Caroline: So you can keep your friends?

Jason: My first college. So we actually got an apartment together, and half of us went to one school and half of us went to another school. And then it was so my sophomore year. That was just like I just had like part time jobs and things. That was my Athlete’s Foot time, selling shoes. For those who don’t know what Athlete’s Foot is, it’s a shoe company that may not exist anymore because terrible name, but still going to classes. And then that was like the year after that I moved in with Travis, who we actually just met up with here, if you listen to the pramble many episodes ago, who lives in Berlin. He was my original freshman year roommate at Jacksonville University. But I was terrible to him and he moved out, and then we moved back in together in an apartment. And that is when I started the eBay because I was already dabbling a little bit out of the dorm room, or out of our first apartment, too. But I didn’t really do too much. But for some reason, getting into that apartment, I’ll never forget that was the start of all of everything.
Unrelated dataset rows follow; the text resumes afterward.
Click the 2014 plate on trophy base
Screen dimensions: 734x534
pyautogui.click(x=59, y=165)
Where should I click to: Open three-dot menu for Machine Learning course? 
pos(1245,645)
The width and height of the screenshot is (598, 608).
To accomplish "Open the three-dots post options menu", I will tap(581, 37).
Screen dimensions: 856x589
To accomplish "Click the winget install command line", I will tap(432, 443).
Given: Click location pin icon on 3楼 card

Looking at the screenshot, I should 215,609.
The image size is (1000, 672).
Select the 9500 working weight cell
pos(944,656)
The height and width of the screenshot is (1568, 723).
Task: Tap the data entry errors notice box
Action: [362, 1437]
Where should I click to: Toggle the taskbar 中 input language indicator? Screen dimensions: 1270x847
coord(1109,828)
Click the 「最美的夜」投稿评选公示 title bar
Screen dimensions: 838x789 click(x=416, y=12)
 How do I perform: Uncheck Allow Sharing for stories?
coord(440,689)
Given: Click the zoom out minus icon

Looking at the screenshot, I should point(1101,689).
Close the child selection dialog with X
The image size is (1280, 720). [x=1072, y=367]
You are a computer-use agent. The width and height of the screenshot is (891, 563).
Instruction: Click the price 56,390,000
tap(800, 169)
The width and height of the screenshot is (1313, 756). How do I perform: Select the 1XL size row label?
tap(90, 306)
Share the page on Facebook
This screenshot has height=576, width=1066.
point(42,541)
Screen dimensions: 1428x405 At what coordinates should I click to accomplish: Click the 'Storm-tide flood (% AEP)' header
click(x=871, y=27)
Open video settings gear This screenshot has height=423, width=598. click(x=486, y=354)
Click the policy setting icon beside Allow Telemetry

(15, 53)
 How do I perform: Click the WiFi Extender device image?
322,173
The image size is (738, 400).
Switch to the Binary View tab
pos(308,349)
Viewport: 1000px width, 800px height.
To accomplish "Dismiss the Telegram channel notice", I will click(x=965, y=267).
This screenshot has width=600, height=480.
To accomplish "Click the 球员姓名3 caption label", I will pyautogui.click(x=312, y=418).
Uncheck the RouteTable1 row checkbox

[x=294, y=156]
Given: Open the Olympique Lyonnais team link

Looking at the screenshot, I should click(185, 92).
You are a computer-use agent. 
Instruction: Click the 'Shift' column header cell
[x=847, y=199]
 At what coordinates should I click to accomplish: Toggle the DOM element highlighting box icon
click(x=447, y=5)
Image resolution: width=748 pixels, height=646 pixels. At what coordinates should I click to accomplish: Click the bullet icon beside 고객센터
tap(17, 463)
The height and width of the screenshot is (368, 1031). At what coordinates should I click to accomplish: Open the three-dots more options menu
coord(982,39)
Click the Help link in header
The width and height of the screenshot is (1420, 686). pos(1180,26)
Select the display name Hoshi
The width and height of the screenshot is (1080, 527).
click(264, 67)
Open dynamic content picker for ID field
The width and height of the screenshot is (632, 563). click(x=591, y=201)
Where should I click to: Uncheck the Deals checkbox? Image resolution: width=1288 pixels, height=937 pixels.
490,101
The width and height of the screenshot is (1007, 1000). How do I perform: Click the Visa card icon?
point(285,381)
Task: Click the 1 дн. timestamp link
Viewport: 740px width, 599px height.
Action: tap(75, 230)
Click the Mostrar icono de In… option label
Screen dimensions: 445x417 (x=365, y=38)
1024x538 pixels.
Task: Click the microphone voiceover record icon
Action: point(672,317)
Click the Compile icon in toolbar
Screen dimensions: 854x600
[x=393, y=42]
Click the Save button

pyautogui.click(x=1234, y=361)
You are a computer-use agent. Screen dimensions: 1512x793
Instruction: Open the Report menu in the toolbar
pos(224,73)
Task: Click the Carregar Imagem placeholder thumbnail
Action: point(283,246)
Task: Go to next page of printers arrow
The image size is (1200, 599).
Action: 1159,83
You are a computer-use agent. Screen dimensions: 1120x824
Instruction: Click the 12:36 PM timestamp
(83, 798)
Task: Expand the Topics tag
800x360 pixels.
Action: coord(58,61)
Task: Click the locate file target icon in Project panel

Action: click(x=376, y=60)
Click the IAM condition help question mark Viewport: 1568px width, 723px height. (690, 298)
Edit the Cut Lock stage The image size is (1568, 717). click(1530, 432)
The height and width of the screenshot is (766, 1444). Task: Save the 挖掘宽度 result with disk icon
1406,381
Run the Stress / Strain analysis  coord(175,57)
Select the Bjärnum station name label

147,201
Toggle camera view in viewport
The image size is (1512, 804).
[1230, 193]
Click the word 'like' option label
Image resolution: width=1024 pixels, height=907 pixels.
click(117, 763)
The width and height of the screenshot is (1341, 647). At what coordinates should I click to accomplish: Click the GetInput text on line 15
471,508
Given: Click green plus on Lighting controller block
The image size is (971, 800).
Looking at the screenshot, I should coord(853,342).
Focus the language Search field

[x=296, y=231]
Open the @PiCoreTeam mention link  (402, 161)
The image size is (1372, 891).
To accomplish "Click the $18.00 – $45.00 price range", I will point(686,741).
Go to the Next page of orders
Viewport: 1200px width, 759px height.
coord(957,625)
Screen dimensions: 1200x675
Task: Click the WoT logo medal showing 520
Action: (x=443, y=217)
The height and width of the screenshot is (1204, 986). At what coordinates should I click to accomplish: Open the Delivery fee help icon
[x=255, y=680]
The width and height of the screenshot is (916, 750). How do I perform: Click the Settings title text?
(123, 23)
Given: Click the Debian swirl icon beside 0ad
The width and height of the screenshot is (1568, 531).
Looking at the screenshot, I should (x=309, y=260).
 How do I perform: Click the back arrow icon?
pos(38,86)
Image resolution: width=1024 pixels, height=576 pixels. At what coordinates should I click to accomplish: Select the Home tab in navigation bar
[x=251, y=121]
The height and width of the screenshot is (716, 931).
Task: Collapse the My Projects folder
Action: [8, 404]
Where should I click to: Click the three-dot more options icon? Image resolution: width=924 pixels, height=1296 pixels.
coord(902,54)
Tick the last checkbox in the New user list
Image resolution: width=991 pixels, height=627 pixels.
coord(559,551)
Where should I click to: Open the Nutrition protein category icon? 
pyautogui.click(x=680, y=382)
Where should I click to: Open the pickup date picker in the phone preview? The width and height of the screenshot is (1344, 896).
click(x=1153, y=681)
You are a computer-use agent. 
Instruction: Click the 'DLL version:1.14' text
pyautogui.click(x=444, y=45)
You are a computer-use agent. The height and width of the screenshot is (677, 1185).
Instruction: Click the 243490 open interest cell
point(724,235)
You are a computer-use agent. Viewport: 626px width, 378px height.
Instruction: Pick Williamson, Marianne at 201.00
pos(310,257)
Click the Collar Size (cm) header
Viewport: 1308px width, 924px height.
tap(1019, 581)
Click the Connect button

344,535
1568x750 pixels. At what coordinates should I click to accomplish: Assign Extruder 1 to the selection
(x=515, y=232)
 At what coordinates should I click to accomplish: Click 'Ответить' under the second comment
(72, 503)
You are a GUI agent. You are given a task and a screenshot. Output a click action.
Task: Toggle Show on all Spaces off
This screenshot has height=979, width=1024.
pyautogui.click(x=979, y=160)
Caroline: So would you say that’s your first entrepreneurial venture because you’re selling cell phones at that point?

Jason: I think so. I definitely made like a couple websites here and there for money.

Caroline: For money.

Jason: But it wasn’t enough that… and I don’t even remember what they were for.

Caroline: Did you learn any tips from your cell phone flipping?

Jason: Oh, photography.

Caroline: Okay.

Jason: Like how to take good photos.

Caroline: Interesting.

Jason: Because this even translates to now, right?

Caroline: Totally.

Jason: When we sold all of our stuff to leave in 2022, it sounds silly. Everybody knows it today when you’re taking photos to sell things online. But I’m still doing the same thing I did back then. I’m taking more photos than most people do. I’m cleaning up a background. It sounds so straightforward now, but 22 years ago, when you’re selling something on eBay, someone’s like, why would I take more than one photo? You can see it. And I was like, Well, I’ll just take eight photos because there’s other parts of this that look good. So it’s like that and then also writing headlines. I remember putting asterisks in things in headlines…

Caroline: Just to catch someone’s eye?

Jason: Yeah, literally, just to like, I would pay for the bold. Like you could pay like twenty five cents to bold the headline because I’m like, it’s an investment. It’s going to stand out.

Caroline: That’s so interesting. Yeah. This idea of going above and beyond what a normal person would do that I feel like shows up in… You have brought that to our businesses.

Jason: Never had a cell phone go unsold.

Caroline: Never. Jason’s eBay Store. Never had a cell phone go unsold.

Jason: I still have my same eBay username from back then.

Caroline: What was it?

Jason: It’s like a Dragon Ball Z reference.

Caroline: Of course it is. I wish we had more time to cover Dragon Ball Z.

Jason: Oh, I’m so sorry. Maybe part two if people like this.

Caroline: Maybe part two.

Jason: I have a whole collection. That’s like one of the one things that I kept from our multiple moves. I didn’t keep it. Mom kept it, my Dragon Ball Z collection.

Caroline: Well, collections are hot, man.

Jason: I know. Well, I probably should have taken better care of it and wrapped things nicely because it could actually be worth something in like 50 years. But that’s all right. It’s more of his keepsake. Anyway.

Caroline: Blazing right ahead in time. I want to shift gears into the I Wear Your Shirt years.

Jason: Okay.

Caroline: And I don’t want you to touch too much on like the origins of I Wear Your Shirt because there’s plenty…

Jason: Keep asking this. I’m just going to pop up and shut the door because there’s hammering going on. But go ahead.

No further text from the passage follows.